The marks scored by the students in slip test are given below:

$x$	4	6	8	10	12
$f$	7	3	5	9	5

Find the standard deviation of these marks.

Answer 1

Hint: To obtain the standard deviation of data we will use the standard deviation formula for grouped data. Firstly we will find the mean of the data then we will subtract the mean with the marks in each column and add them. Finally we will find the standard deviation by dividing the obtained difference in mean and actual marks by total students and get our desired answer.

Complete step by step answer:
The table given us is as below:

$x$	$f$
4	7
6	3
8	5
10	9
12	5

Now we have to find the mean marks of the data so we will use the below formula:
Mean Marks$=\overline{x}=\dfrac{\sum{fx}}{\sum{f}}$….$\left( 1 \right)$
So we will get the values from our table as follows:

$x$	$f$	$fx$
4	7	$4\times 7=28$
6	3	$6\times 3=18$
8	5	$8\times 5=40$
10	9	$10\times 9=90$
12	5	$12\times 5=60$
	$\sum{f}=29$	$\sum{fx}=236$

Put value from above table in equation (1) we get,
$\begin{align}
  & \overline{x}=\dfrac{236}{29} \\
 & \Rightarrow \overline{x}=8.14 \\
\end{align}$
So
$\overline{x}=8.14\approx 8$….$\left( 2 \right)$
Now we will use the below formula to find the standard deviation:
Standard deviation $=\sigma =\sqrt{\dfrac{\sum{f{{\left( \overline{x}-x \right)}^{2}}}}{\sum{f}}}$ …..$\left( 3 \right)$
Now we will use the table to find the value for the above formula as below:

$x$	$f$	$fx$	$\overline{x}-x$	${{\left( \overline{x}-x \right)}^{2}}$	$f{{\left( \overline{x}-x \right)}^{2}}$
4	7	$4\times 7=28$	$4-8=-4$	${{\left( -4 \right)}^{2}}=16$	$7\times 16=112$
6	3	$6\times 3=18$	$6-8=-2$	${{\left( -2 \right)}^{2}}=4$	$3\times 4=12$
8	5	$8\times 5=40$	$8-8=0$	$0$	$5\times 0=0$
10	9	$10\times 9=90$	$10-8=2$	${{\left( 2 \right)}^{2}}=4$	$9\times 4=36$
12	5	$12\times 5=60$	$12-8=4$	${{\left( 4 \right)}^{2}}=16$	$5\times 16=80$
	$\sum{f}=29$	$\sum{fx}=236$			$\sum{f{{\left( \overline{x}-x \right)}^{2}}=240}$

Put the value from above table in equation (3) we get,
$\begin{align}
  & \sigma =\sqrt{\dfrac{240}{29}} \\
 & \sigma =2.877 \\
\end{align}$
$\sigma =2.88$
Hence standard deviation of given marks is $2.88$

Note: Grouped data is formed by aggregating individual observations of a variable into groups so that a frequency distribution of these groups can be used to summarize it.
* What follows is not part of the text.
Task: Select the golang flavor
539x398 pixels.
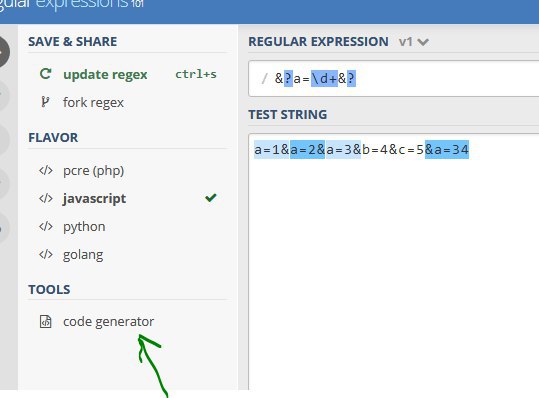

Standard deviation is used to calculate the amount of variation or dispersion of a set of values. If the value of standard deviation is low that means the values are close to the mean and if the standard deviation is high that means the values are spread out over a wider range.